LINMIX_ERR
Name
LINMIX_ERR
Purpose
Bayesian approach to linear regression with errors in both X and Y
Explanation
Perform linear regression of y on x when there are measurement
errors in both variables. the regression assumes :
ETA = ALPHA + BETA * XI + EPSILON
X = XI + XERR
Y = ETA + YERR
Here, (ALPHA, BETA) are the regression coefficients, EPSILON is the
intrinsic random scatter about the regression, XERR is the
measurement error in X, and YERR is the measurement error in
Y. EPSILON is assumed to be normally-distributed with mean zero and
variance SIGSQR. XERR and YERR are assumed to be
normally-distributed with means equal to zero, variances XSIG^2 and
YSIG^2, respectively, and covariance XYCOV. The distribution of XI
is modelled as a mixture of normals, with group proportions PI,
mean MU, and variance TAUSQR. Bayesian inference is employed, and
a structure containing random draws from the posterior is
returned. Convergence of the MCMC to the posterior is monitored
using the potential scale reduction factor (RHAT, Gelman et
al.2004). In general, when RHAT < 1.1 then approximate convergence
is reached.
Simple non-detections on y may also be included.
Calling Sequence
LINMIX_ERR, X, Y, POST, XSIG=, YSIG=, XYCOV=, DELTA=, NGAUSS=, /SILENT,
/METRO, MINITER= , MAXITER=
Inputs
X - THE OBSERVED INDEPENDENT VARIABLE. THIS SHOULD BE AN
NX-ELEMENT VECTOR.
Y - THE OBSERVED DEPENDENT VARIABLE. THIS SHOULD BE AN NX-ELEMENT
VECTOR.
Optional Inputs
XSIG - THE 1-SIGMA MEASUREMENT ERRORS IN X, AN NX-ELEMENT VECTOR.

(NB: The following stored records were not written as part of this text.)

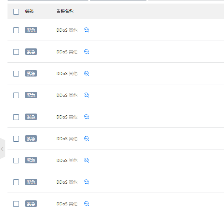Open the sixth row's DDoS 其他 alert name
This screenshot has height=210, width=224.
pyautogui.click(x=67, y=139)
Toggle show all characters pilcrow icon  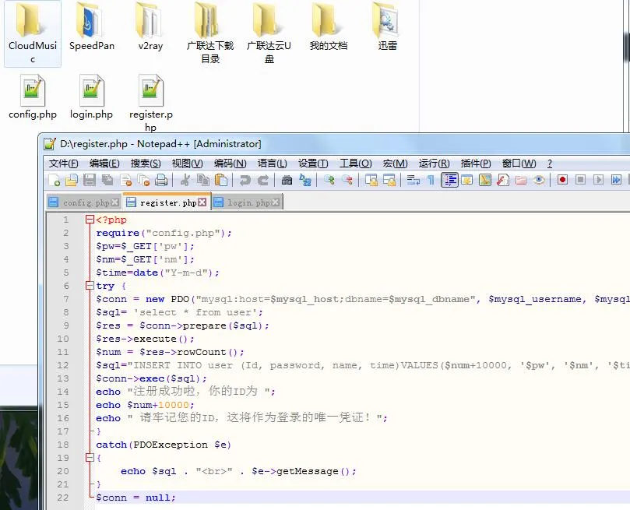(431, 180)
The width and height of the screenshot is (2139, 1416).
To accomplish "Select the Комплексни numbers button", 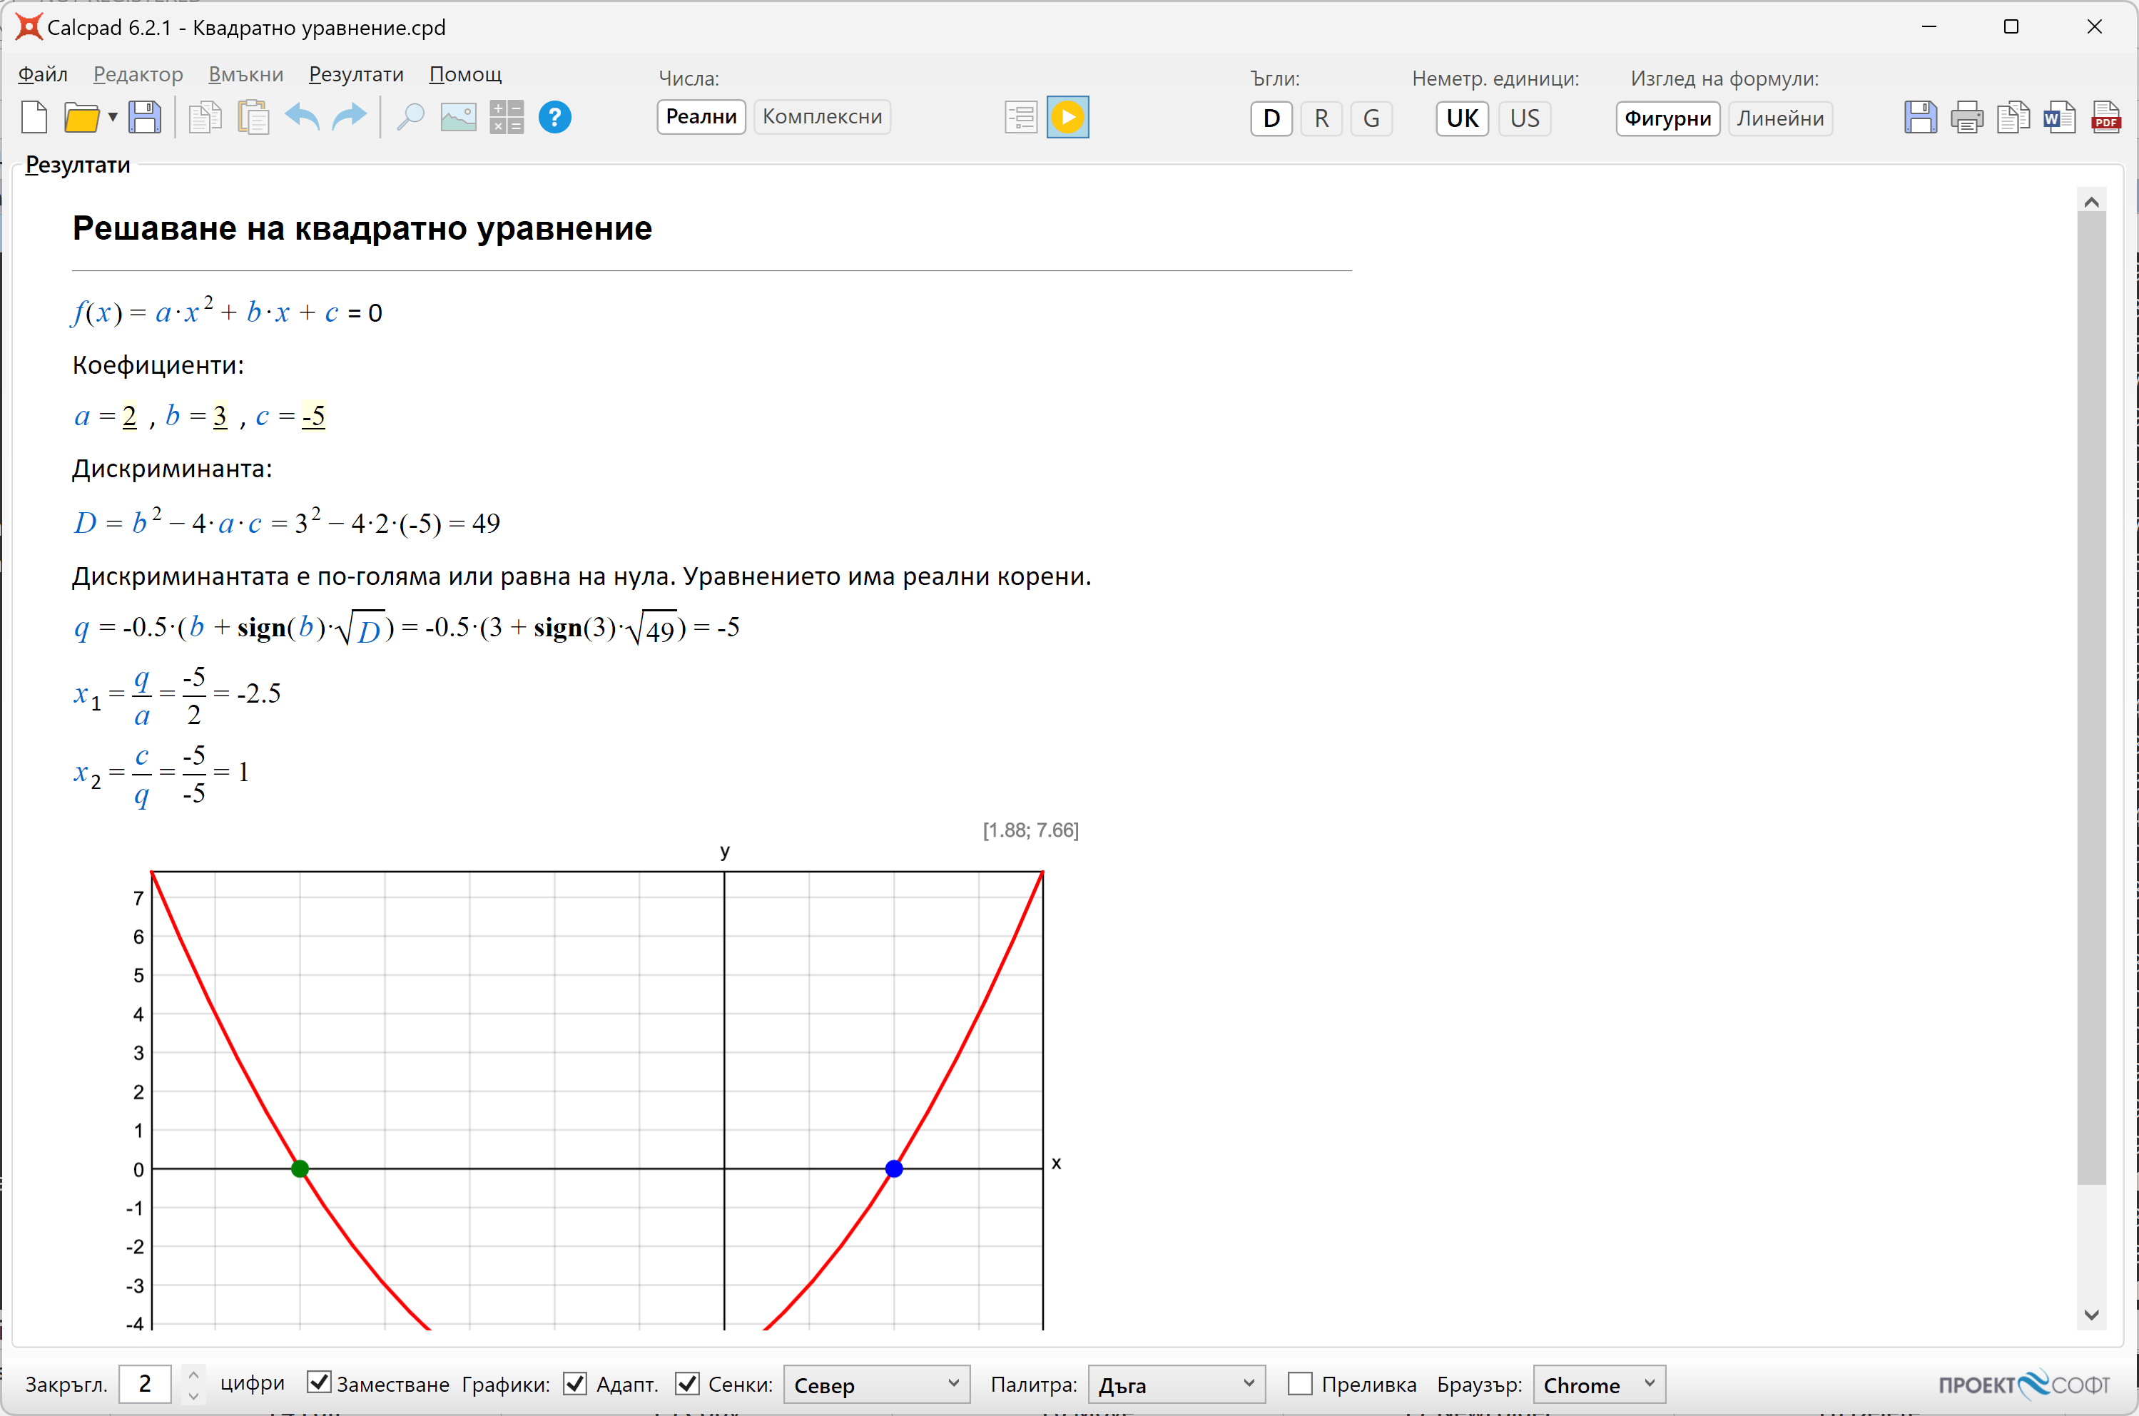I will point(822,116).
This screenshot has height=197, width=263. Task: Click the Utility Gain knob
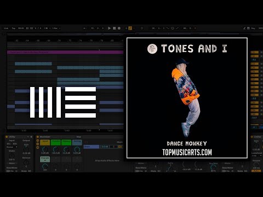point(26,149)
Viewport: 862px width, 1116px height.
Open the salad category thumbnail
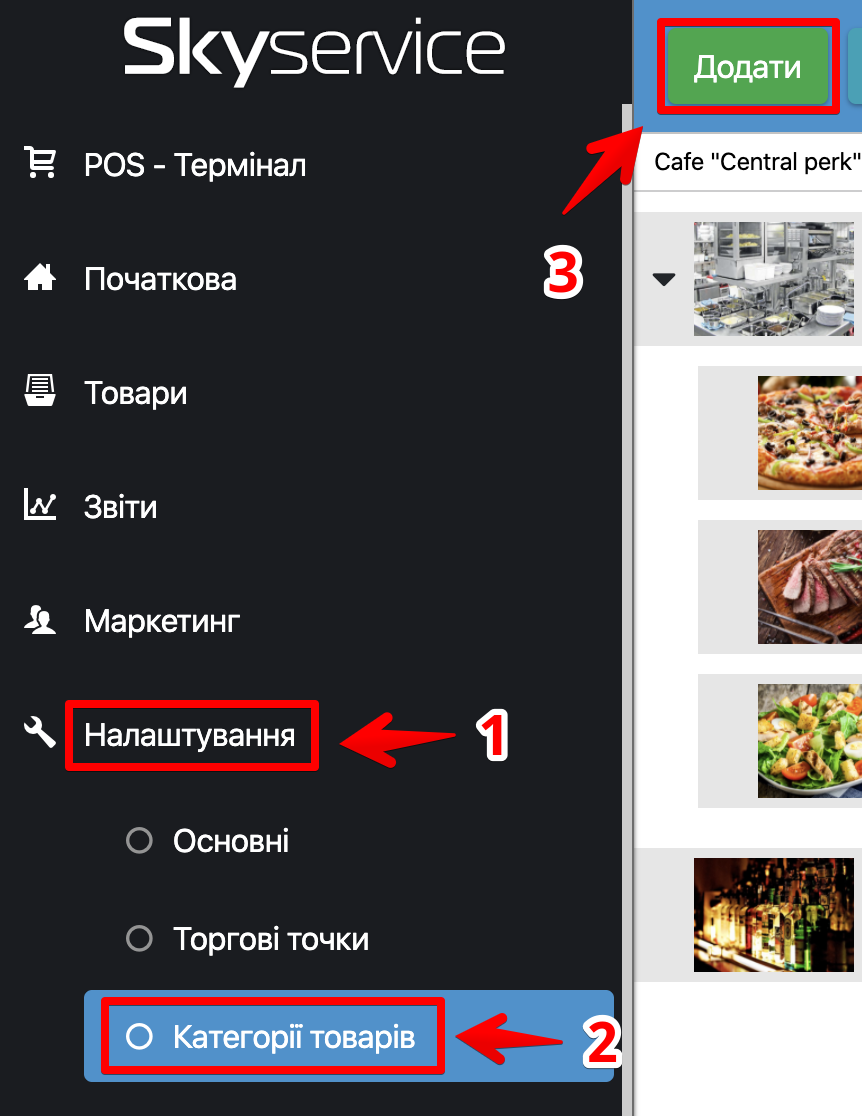pos(809,741)
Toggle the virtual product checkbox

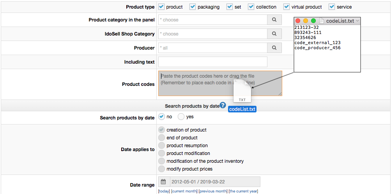pos(287,7)
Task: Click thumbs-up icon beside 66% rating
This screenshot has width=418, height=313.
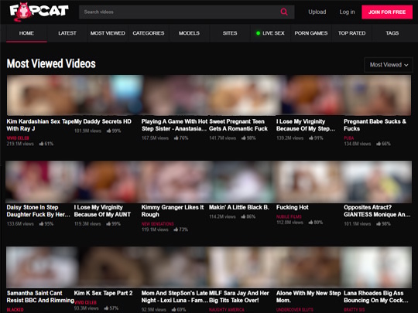Action: (x=379, y=144)
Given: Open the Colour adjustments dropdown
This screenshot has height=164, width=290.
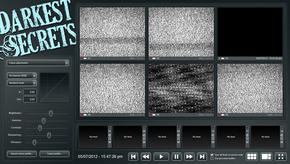Looking at the screenshot, I should (38, 63).
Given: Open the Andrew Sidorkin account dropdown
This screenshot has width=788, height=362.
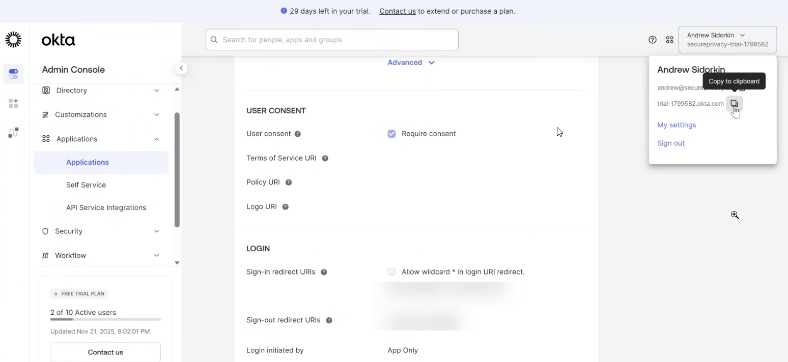Looking at the screenshot, I should [727, 39].
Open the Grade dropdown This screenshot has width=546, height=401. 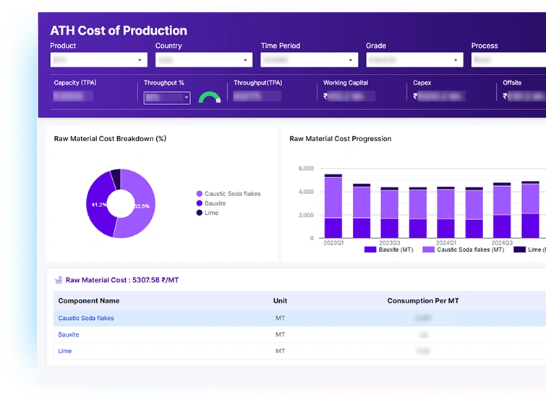point(414,60)
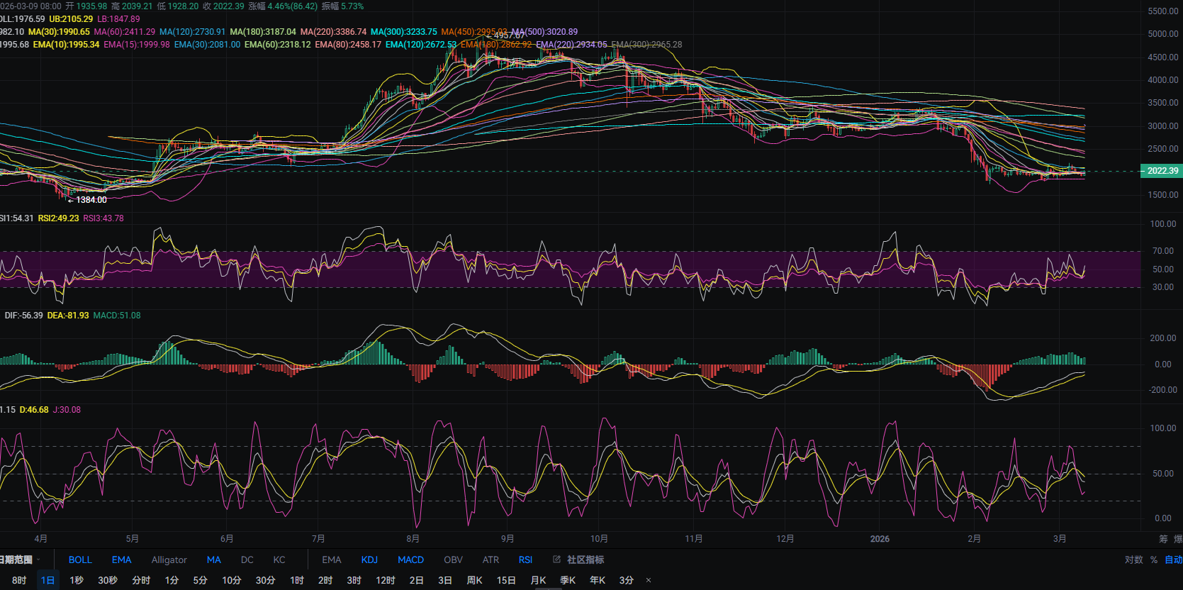Expand the 日期范围 date range dropdown

pyautogui.click(x=20, y=560)
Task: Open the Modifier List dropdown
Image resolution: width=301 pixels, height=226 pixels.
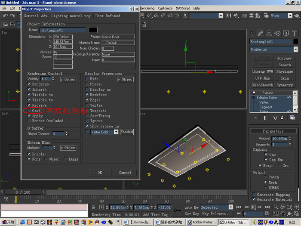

YSIG - THE 1-SIGMA MEASUREMENT ERRORS IN Y, AN NX-ELEMENT VECTOR.
XYCOV - THE COVARIANCE BETWEEN THE MEASUREMENT ERRORS IN X AND Y,
AND NX-ELEMENT VECTOR.
DELTA - AN NX-ELEMENT VECTOR INDICATING WHETHER A DATA POINT IS
CENSORED OR NOT. IF DELTA[i] = 1, THEN THE SOURCE IS
DETECTED, ELSE IF DELTA[i] = 0 THE SOURCE IS NOT DETECTED
AND Y[i] SHOULD BE AN UPPER LIMIT ON Y[i]. NOTE THAT IF
THERE ARE CENSORED DATA POINTS, THEN THE
MAXIMUM-LIKELIHOOD ESTIMATE (THETA) IS NOT VALID. THE
DEFAULT IS TO ASSUME ALL DATA POINTS ARE DETECTED, IE,
DELTA = REPLICATE(1, NX).
METRO - IF METRO = 1, THEN THE MARKOV CHAINS WILL BE CREATED USING
THE METROPOLIS-HASTINGS ALGORITHM INSTEAD OF THE GIBBS
SAMPLER. THIS CAN HELP THE CHAINS CONVERGE WHEN THE SAMPLE
SIZE IS SMALL OR IF THE MEASUREMENT ERRORS DOMINATE THE
SCATTER IN X AND Y.
SILENT - SUPPRESS TEXT OUTPUT.
MINITER - MINIMUM NUMBER OF ITERATIONS PERFORMED BY THE GIBBS
SAMPLER OR METROPOLIS-HASTINGS ALGORITHM. IN GENERAL,
MINITER = 5000 SHOULD BE SUFFICIENT FOR CONVERGENCE. THE
DEFAULT IS MINITER = 5000. THE MCMC IS STOPPED AFTER
RHAT < 1.1 FOR ALL PARAMETERS OF INTEREST, AND THE
NUMBER OF ITERATIONS PERFORMED IS GREATER THAN MINITER.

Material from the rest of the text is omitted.